The Mudcat Café TM
Thread #116254   Message #2499135
Posted By: Penny S.
21-Nov-08 - 04:03 AM
Thread Name: What Makes a Folk Voice?
Subject: RE: What Makes a Folk Voice?
It's a tricky thing finding the boundary between mocking and respecting. I used to read stories at school and do voices, and sometimes there were regional variations in characters which needed to be suggested, so I did. But I had an argument once with another member of staff who was adamant that I shouldn't read "Albert and the Lion", which I believe was performed by Stanley Holloway who was not from the north, in the way it was written. she was of the opinion that it shouldn't be read at all except by native speakers, as it just doesn't sound right in Received Pronounciation, or Dartford Estuarine. But we are supposed to expose children to poems from other cultures, eg those written in West Indian patois - how do we do that if we can't read it as written?

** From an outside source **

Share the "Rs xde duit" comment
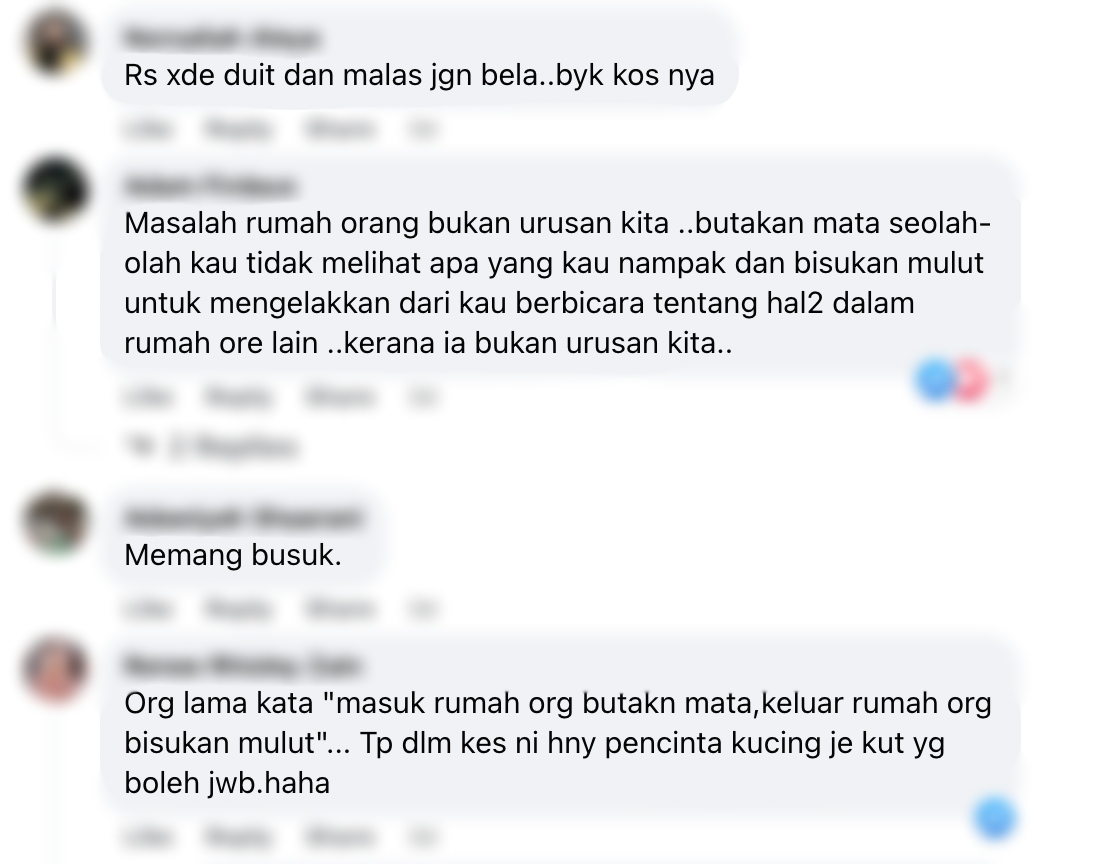 pyautogui.click(x=340, y=129)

The issue of singing in an accent doesn't affect me, as stated above. Though I have performed carols in Dartford Estuarine, to show the children that they do sound better if they put in the "t"s instead of glo''al stops, and use "th", unvoiced or voiced, instead of "f" or "v". That's not so much an accent, though. I do stress that the Kentish people in Anglo Saxon times spoke with the latter version, so they aren't wrong in their speech, but that singing performance needs to match what the writer intended. Wouldn't want to knock their heritage.